Our Documentary Heritage showcases holdings drawn from the vast collections of the Pennsylvania State Archives.

An autochrome plate depicting an arrangement of Satsuma oranges is contained in MG 453, J. Horace McFarland Company Records, 1880–1912, held by the Pennsylvania State Archives. In 1878 nineteen-year-old John Horace McFarland (1859–1948) became the owner of a printing press in Harrisburg, incorporated in 1891 as the J. Horace McFarland Company. The firm published a number of national magazines on horticulture and gardening as well as colorful commercial seed and nursery catalogues for companies such as Burpee, B. H. Farr, and Rodale.

The plate was likely made for use as an illustration in such a catalogue. McFarland later boasted, “The wonderful Lumiere process of Autochrome photography was first used in America by us. The first plates were imported from France November 15, 1907, in a special shipment to us. Since then color photography has been extensively carried on by us, not only for general commercial purposes, but to provide color notes for our own use. These color photographs are in the shape of transparencies to be viewed by a transmitted light. When held against a white light, direct or reflected, the full beauty and color of the natural object appears. Apart from their natural beauty, they are invaluable as records for scientific purposes.”
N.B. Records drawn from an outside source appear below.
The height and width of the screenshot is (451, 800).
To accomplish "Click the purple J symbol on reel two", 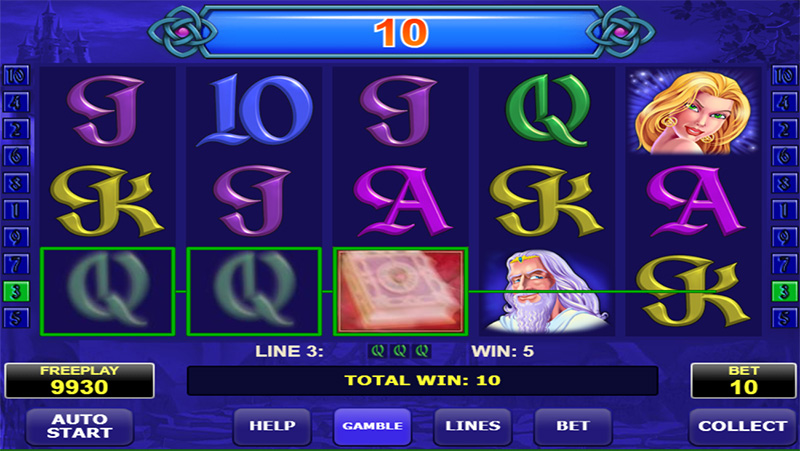I will [x=253, y=201].
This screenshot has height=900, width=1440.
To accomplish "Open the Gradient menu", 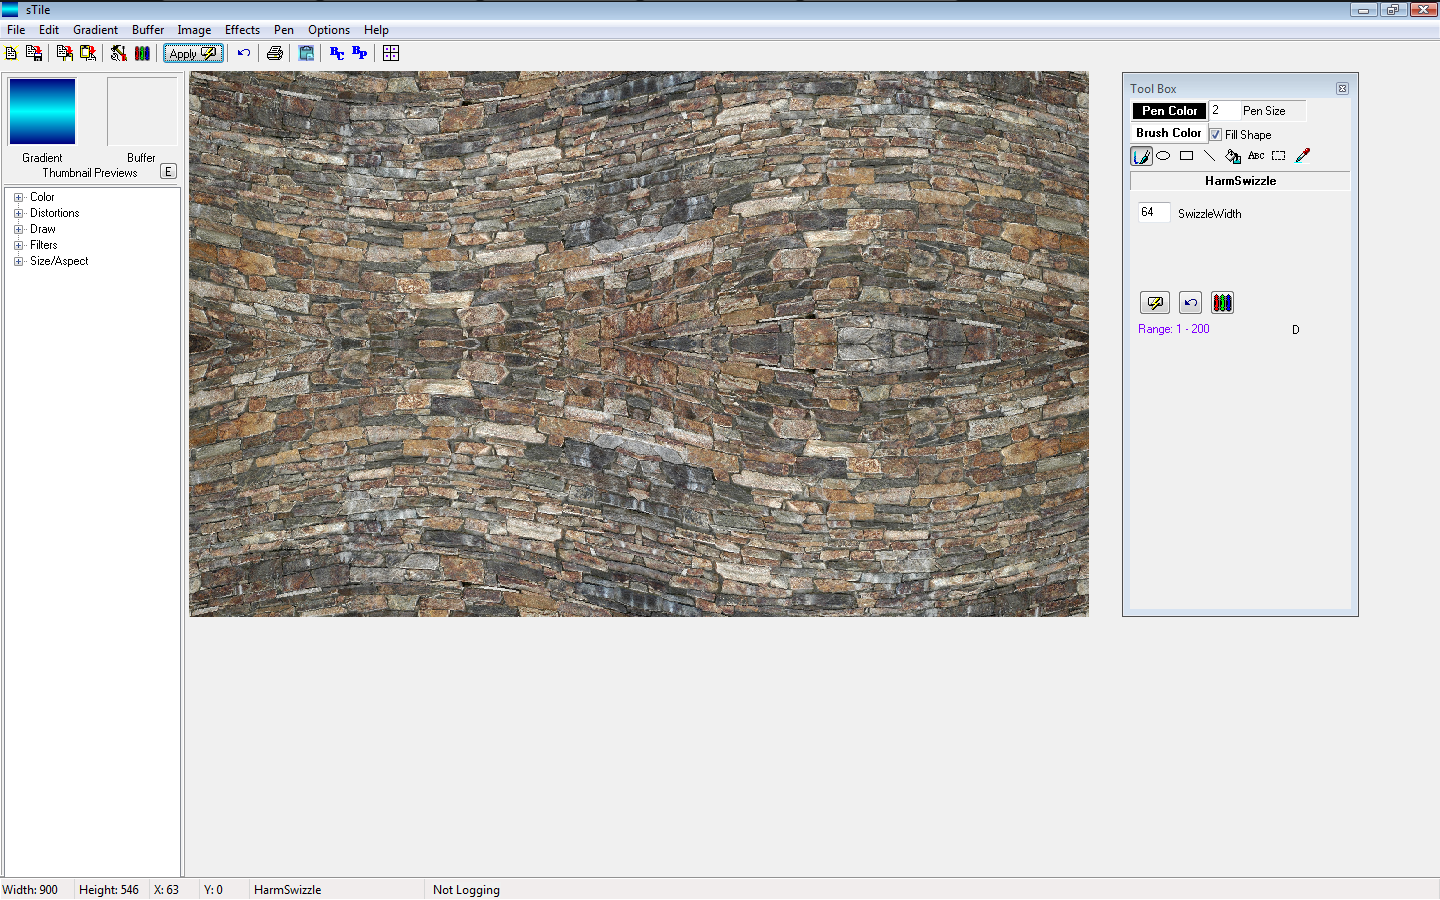I will coord(95,29).
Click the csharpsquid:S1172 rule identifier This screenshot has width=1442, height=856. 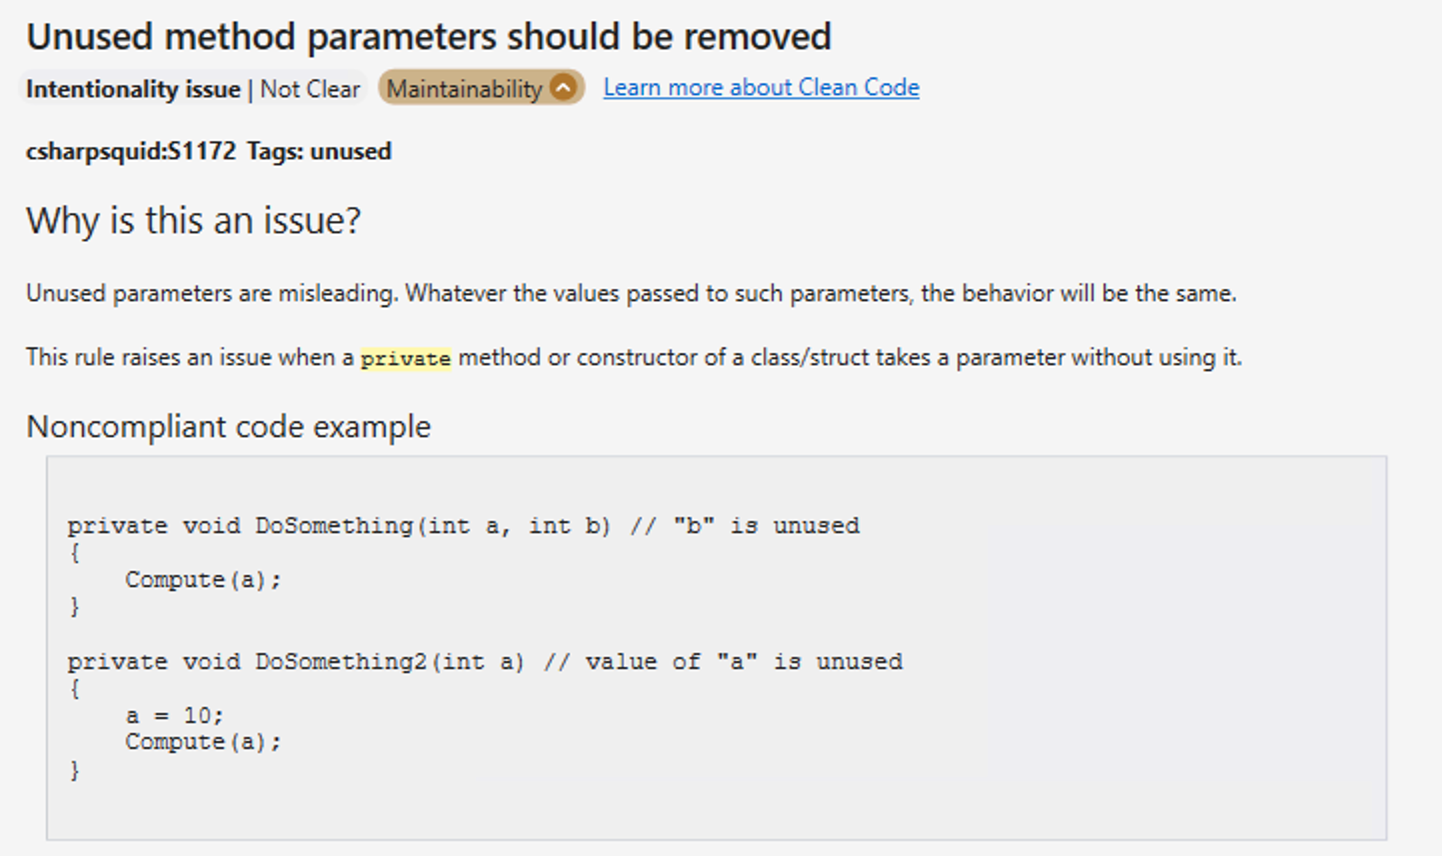tap(129, 151)
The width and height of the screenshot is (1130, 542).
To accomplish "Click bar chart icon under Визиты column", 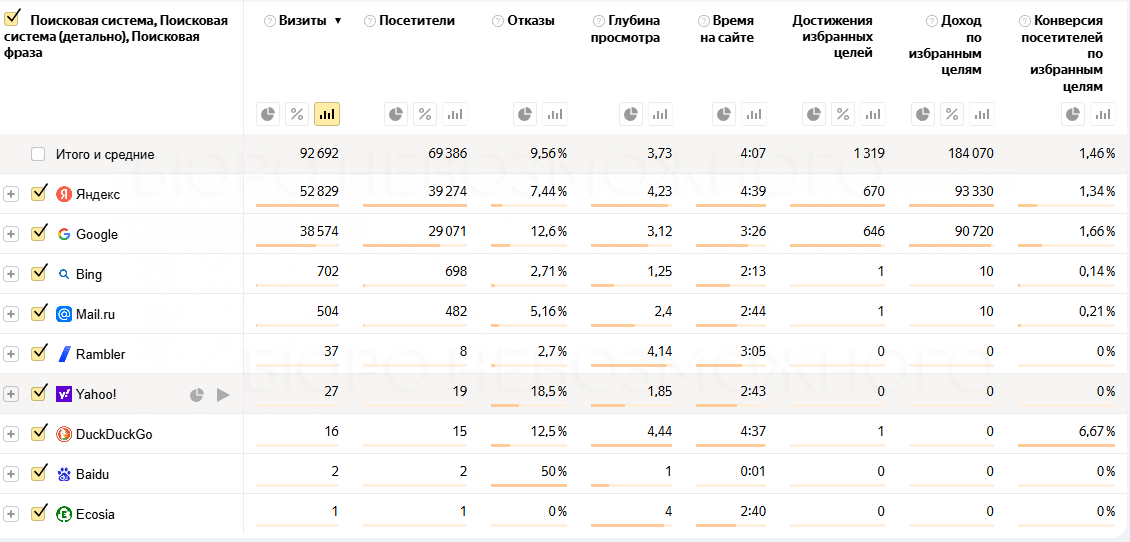I will (327, 114).

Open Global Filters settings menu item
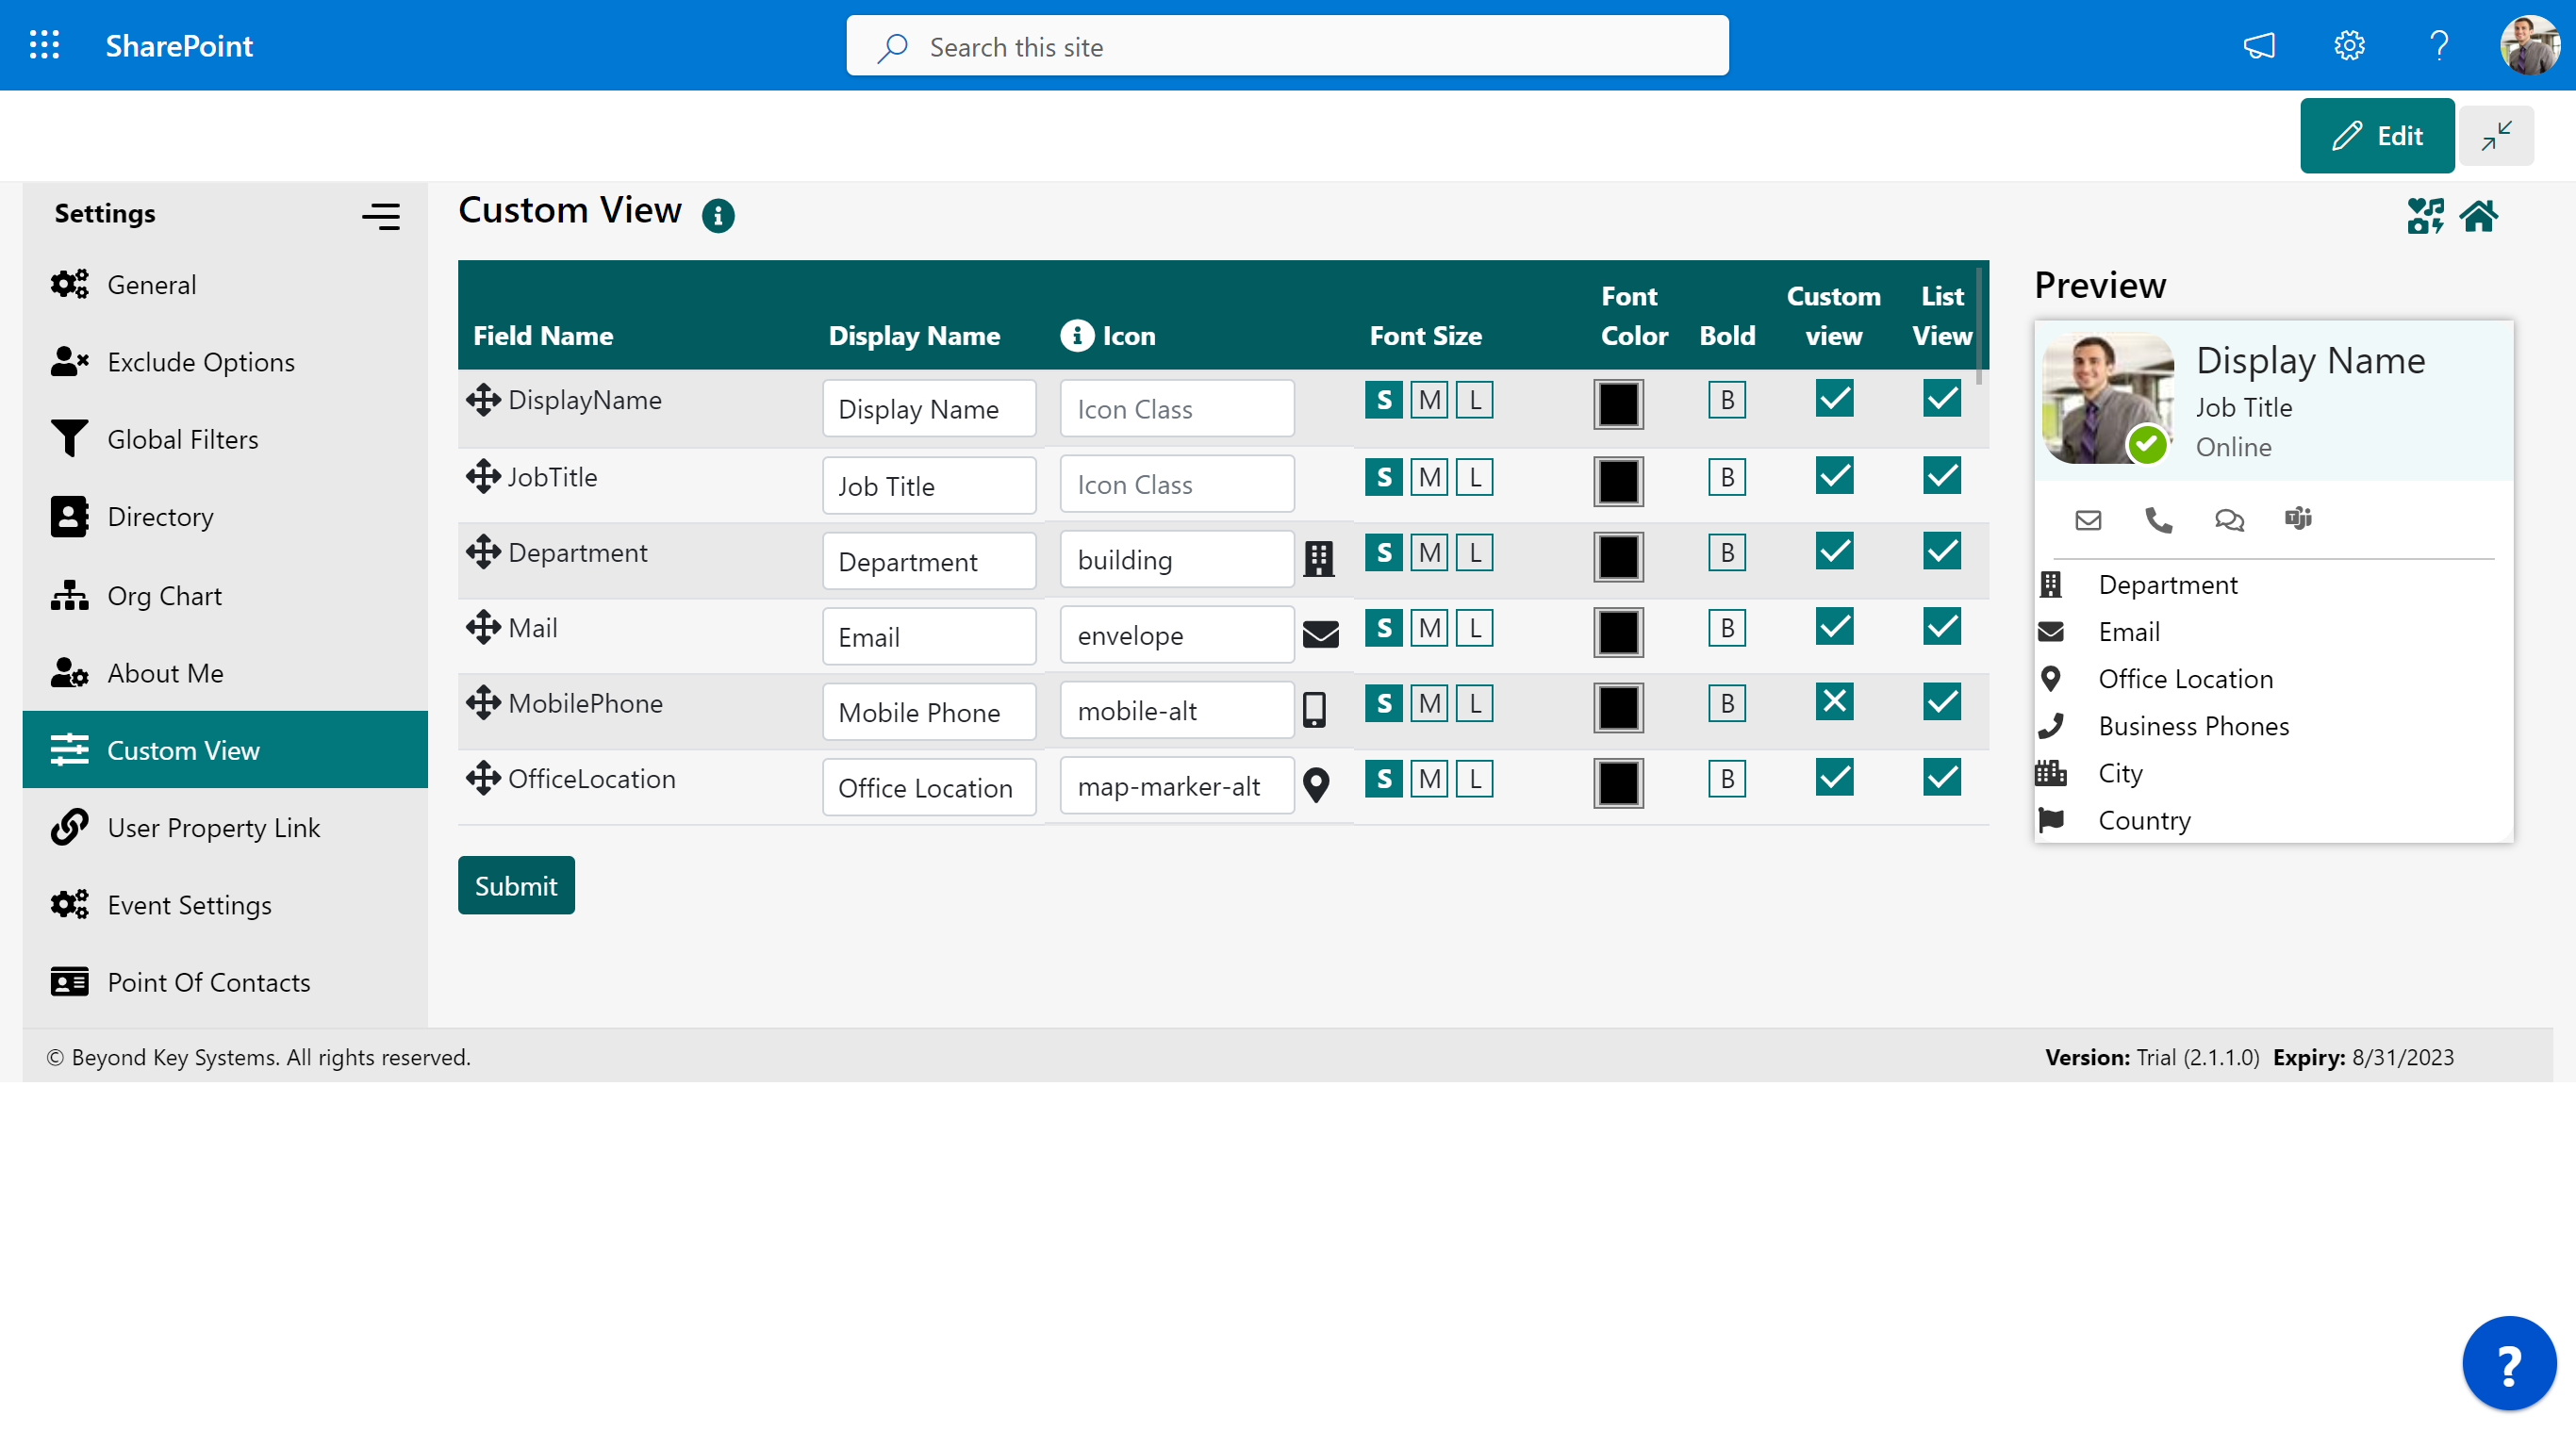click(x=182, y=438)
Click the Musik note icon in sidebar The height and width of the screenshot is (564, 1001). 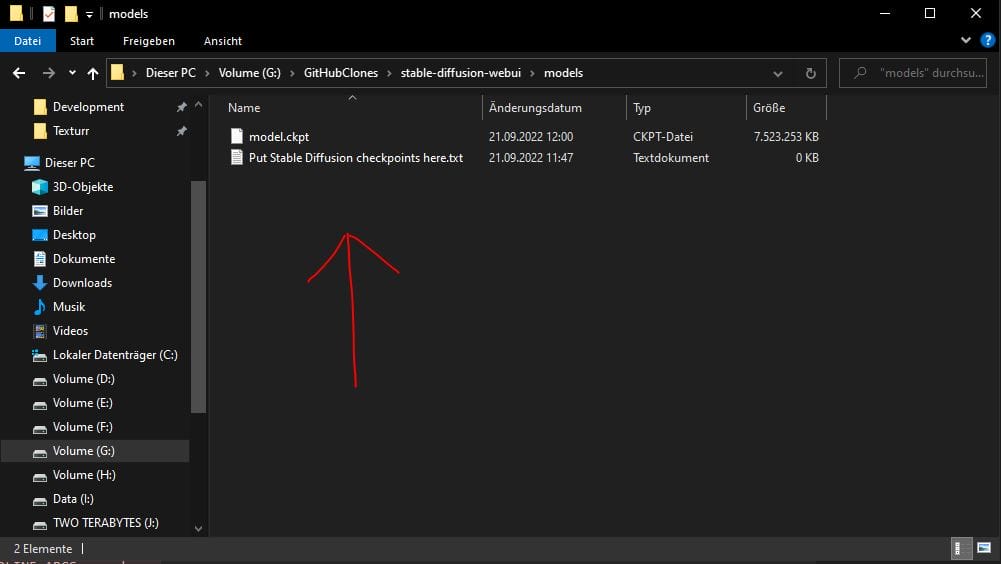tap(40, 307)
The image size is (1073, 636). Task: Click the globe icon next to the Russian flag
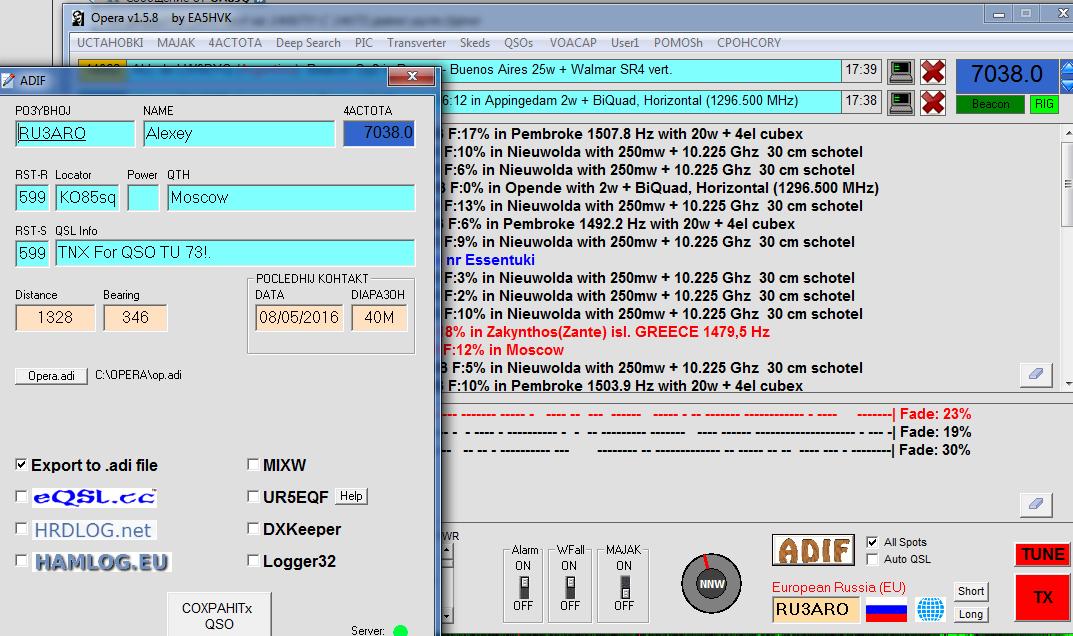pyautogui.click(x=930, y=609)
Autochromes were praised by photographers for their warm tones and accurate depiction of color. Patented in France in 1903 by brothers Auguste and Louis Lumiere, the autochrome process involved coating glass plates on one side with a random mosaic of microscopic grains of potato starch dyed red-orange, green, and blue-violet. These acted as the color filter. The glass plate was loaded into the back of the camera with the uncoated side facing toward the lens so that the light passed through the mosaic filter layer before reaching the emulsion coated on the back of the plate. An orange-yellow filter was also mounted on the front of the camera to prevent ultraviolet, violet, and blue light from overexposing the sensitive photographic emulsion. The developed slides could be viewed hand-held or by using a diascope, a viewing device constructed specifically for this purpose. The autochrome was the first commercially viable form of color photography, and remained in use until the introduction of Kodachrome film by the Eastman Kodak Company in 1935.


Willis L. Shirk Jr. is an archivist with the Pennsylvania State Archives.